→ **What to produce**
Write out the listing verbatim from the line containing "You are a computer-use agent." through the line containing "click(x=230, y=161)", leaving out the pictures.

### Source records

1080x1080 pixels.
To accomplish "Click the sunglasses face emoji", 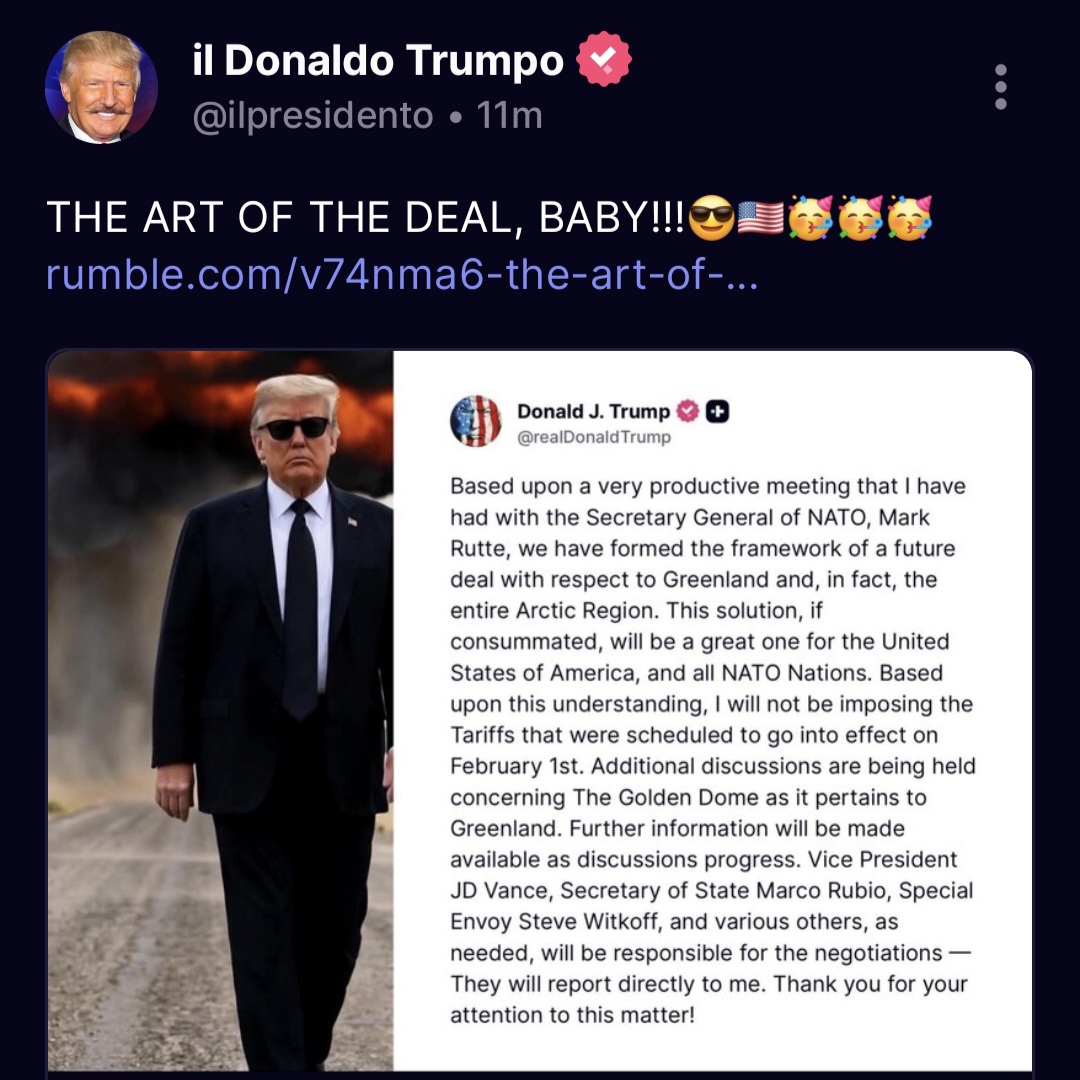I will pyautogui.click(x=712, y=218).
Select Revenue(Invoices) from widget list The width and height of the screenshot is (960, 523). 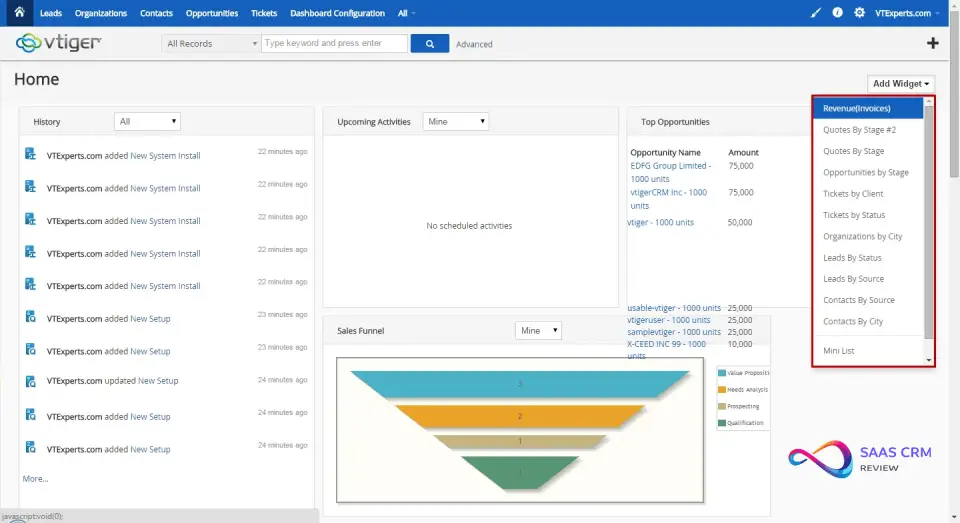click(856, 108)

######
### Source records

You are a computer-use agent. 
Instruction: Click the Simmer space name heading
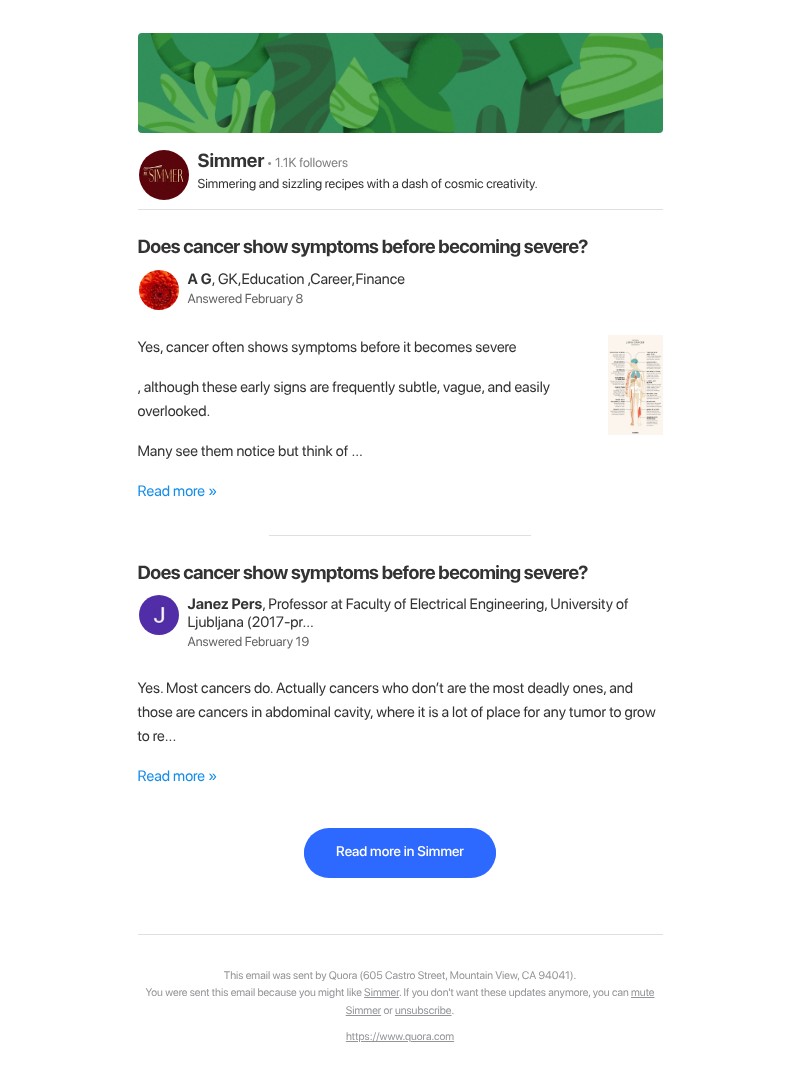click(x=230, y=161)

######

→ **Exercise response**
You are a computer-use agent. 
Instruction: Click the Simmer space name heading
click(x=230, y=161)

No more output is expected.